• _YOUR INSTRUCTIONS_
Output as a Markdown table with columns "Row" and "Line" the part of the listing that opens with the line containing "This screenshot has height=591, width=1002." and runs through the end of the listing, one row per line, numbered in order. Skip blank lines and leave the pictures out.

• _RAW DATA_
════════════════════
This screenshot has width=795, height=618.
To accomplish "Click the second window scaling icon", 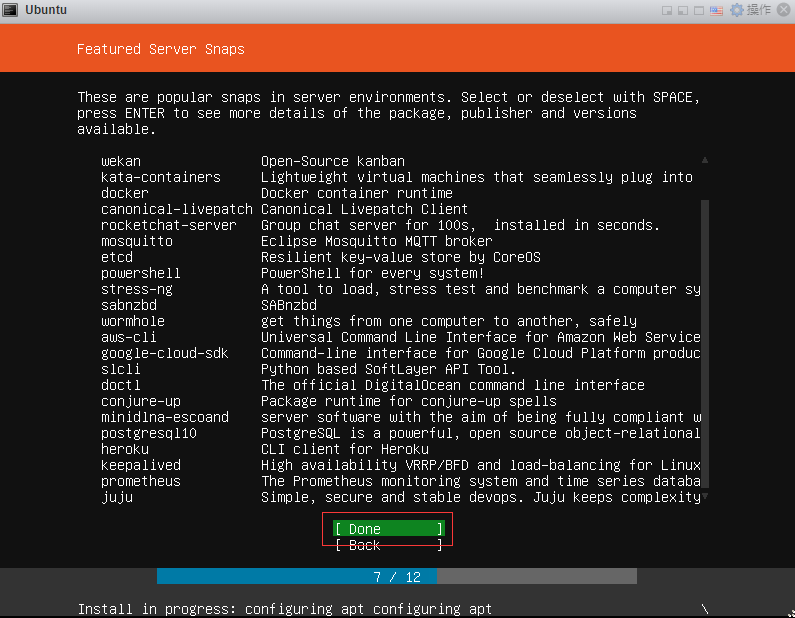I will coord(683,10).
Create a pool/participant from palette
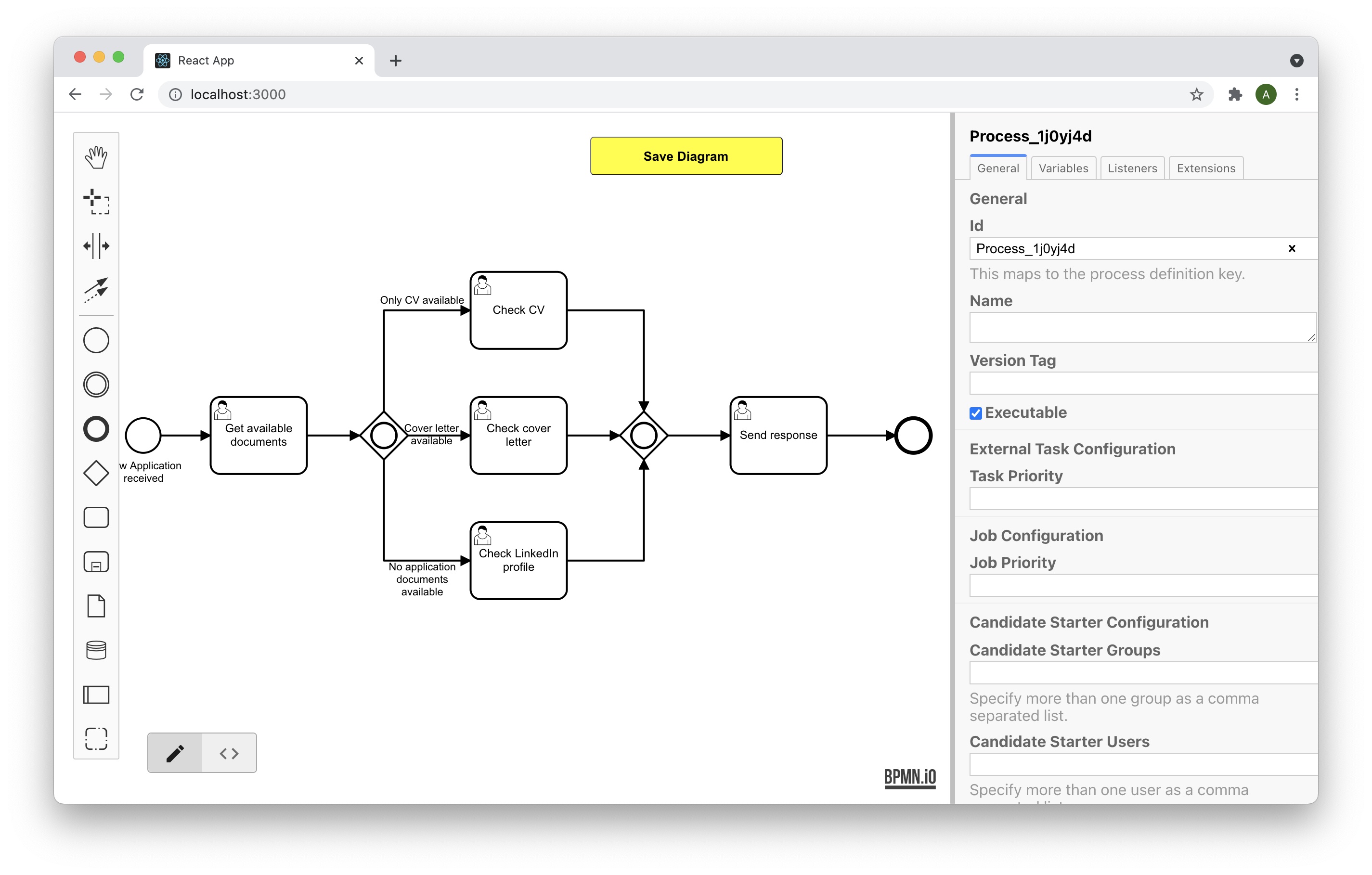This screenshot has width=1372, height=875. click(x=96, y=695)
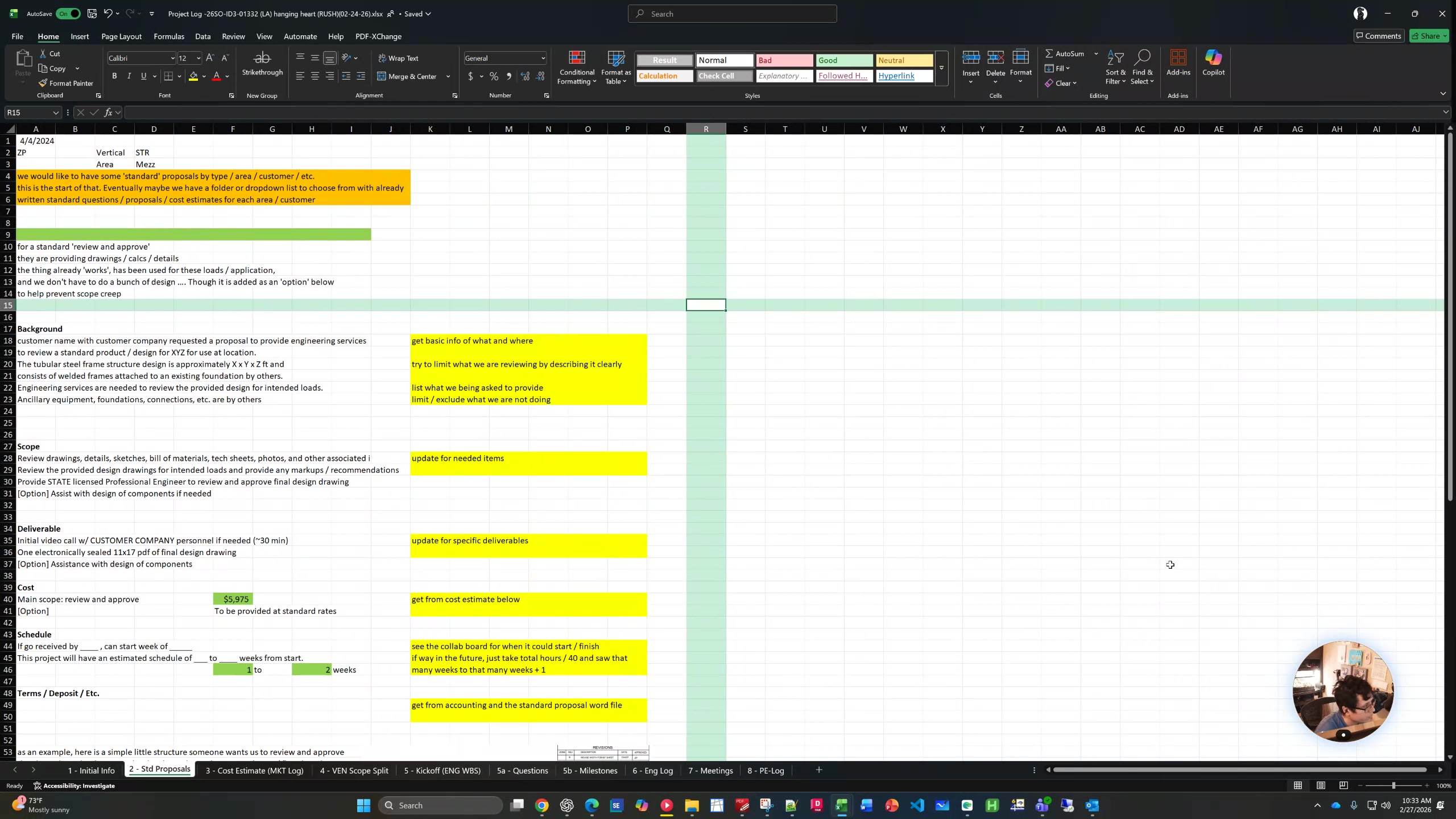Image resolution: width=1456 pixels, height=819 pixels.
Task: Turn off the AutoSave toggle
Action: pyautogui.click(x=68, y=14)
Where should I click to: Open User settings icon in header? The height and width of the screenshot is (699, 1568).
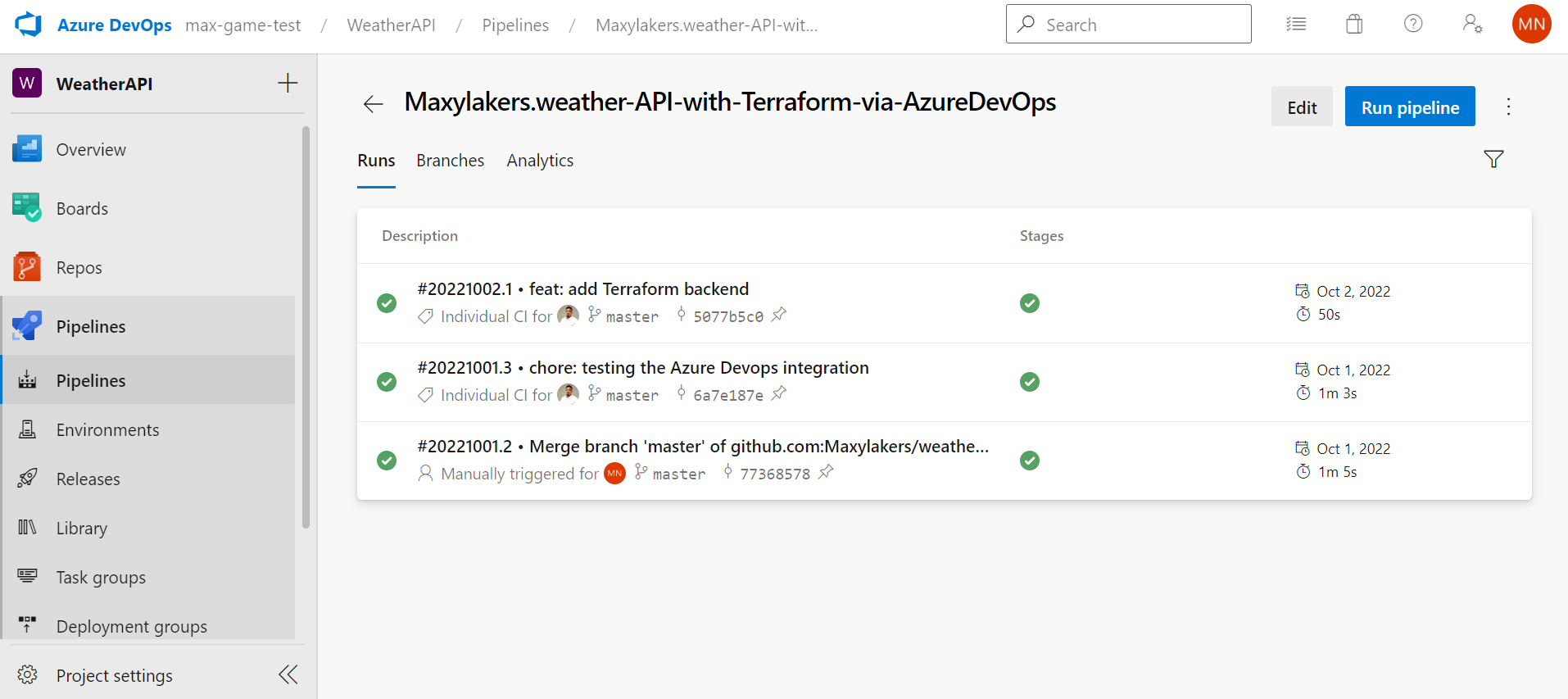coord(1472,24)
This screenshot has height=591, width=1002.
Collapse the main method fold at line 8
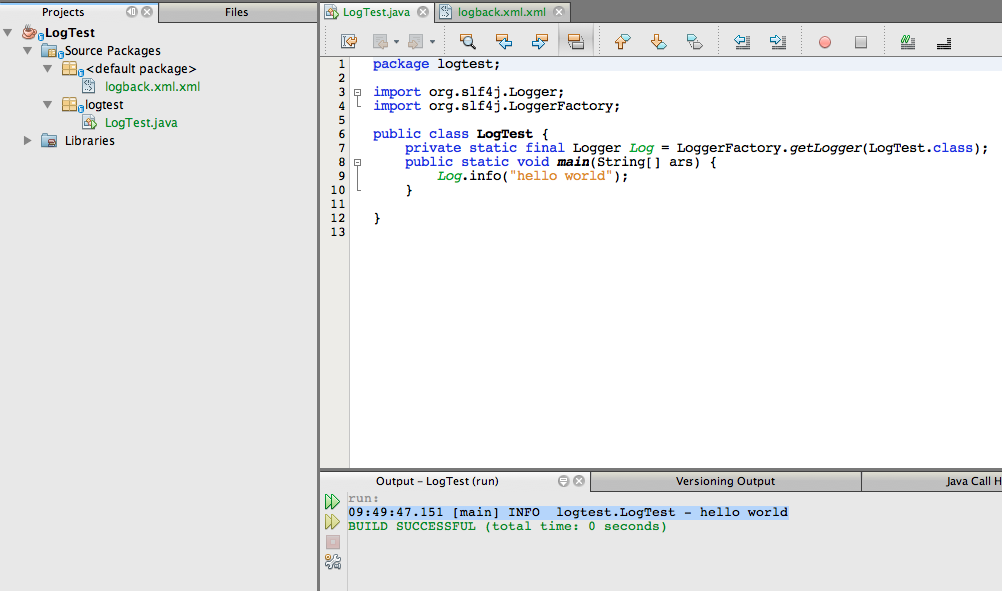(357, 162)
════════════════════
• _OUTPUT_
| Row | Line |
|---|---|
| 1 | This screenshot has height=591, width=1002. |
| 2 | Collapse the main method fold at line 8 |
| 3 | (357, 162) |